PVR posted record results for Q1FY23, with strong growth across parameters. ATP rose 3.3% QoQ to Rs250, while SPH increased 9.8% QoQ to Rs134. Both ATP and SPH were at all-time highs. Footfalls stood at 25mn and were near pre-Covid levels. NBOC grew 80.4% QoQ to Rs5.3bn, while F&B revenue was up 90.2% to Rs3.2bn. Ad revenue bounced back with 192% QoQ growth to Rs627mn, but remained much below pre-Covid levels. Overall EBITDA jumped 242% QoQ, with lower growth in employee expenses and repair & maintenance costs. EBITDA profit (adj. for INDAS) was Rs1,890mn vs. a loss of Rs341mn in Q4FY22. Other income fell to Rs209mn from Rs425mn in Q4 due to lower rental concessions. Net profit was Rs534mn vs. our estimate of Rs270mn. Net debt at Q1-end was Rs14.1bn vs. Rs15bn at Q4FY22-end.

 

Outlook:

The film exhibition segment has seen a sharp rebound as audiences come back to cinemas. With Bollywood still failing to live up to its past glory, it was regional and Hollywood movies that helped the industry deliver record box-office collections. However, we believe that Bollywood content success is necessary to sustain and surpass these collections as the performance of regional movies has been sporadic.
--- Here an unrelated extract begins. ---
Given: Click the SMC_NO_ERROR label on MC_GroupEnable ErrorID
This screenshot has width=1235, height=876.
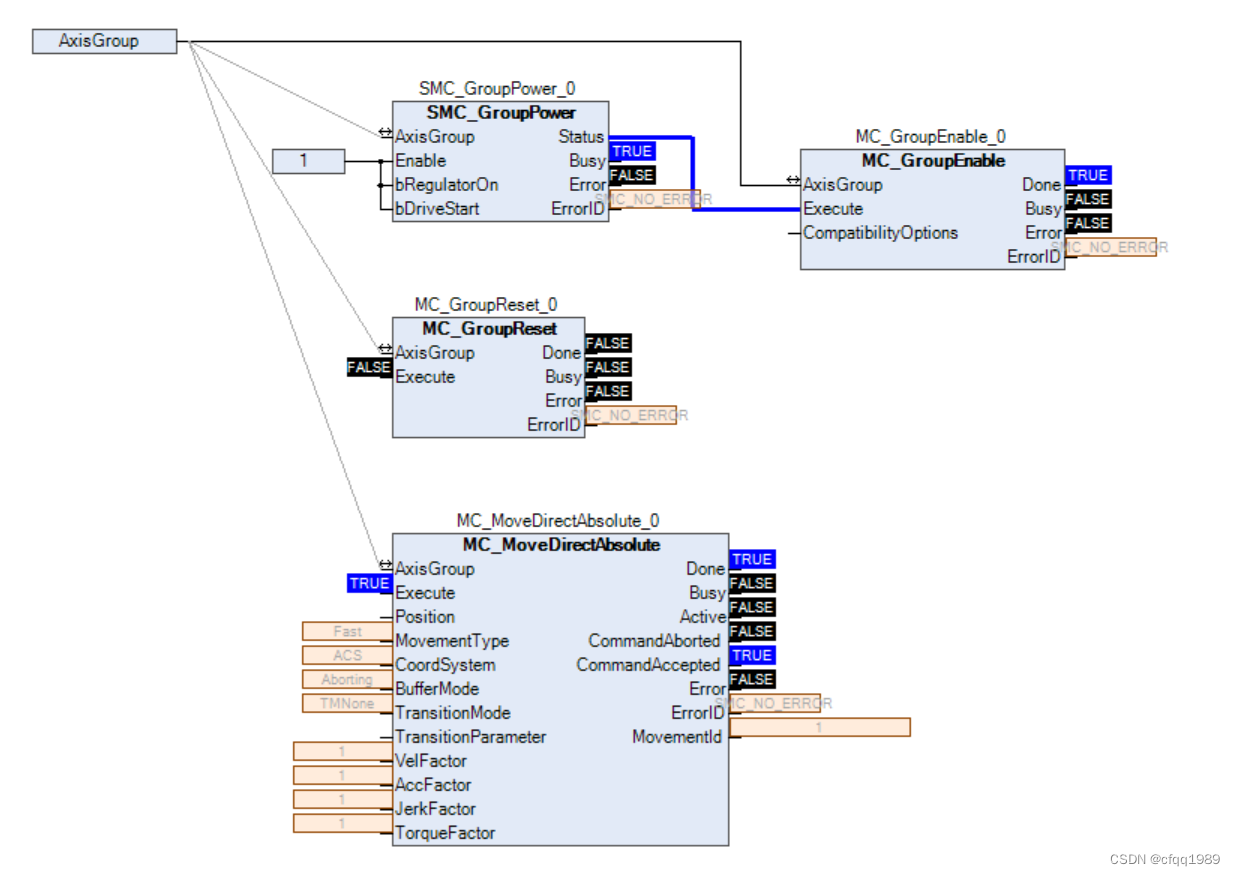Looking at the screenshot, I should pos(1110,246).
The content pipeline looks very strong in the near term, with a few big-budget films lined up for the upcoming quarters. The return of content windowing to 8 weeks from August should also help the multiplex industry. Management sounded confident about sustained improvement in the SPH-ATP ratio, going ahead. It believes that with the company’s focus on improving menu options and sustained growth, SPH and ATP should converge. Key risks: 1) resurgence in Covid-19 cases leading to closure of theatres; 2) OTTs grabbing high-quality content; 3) delayed recovery in ad revenues; 4) regulatory push-back to the merger; and 5) structural increase in the revenue share to producers/distributors.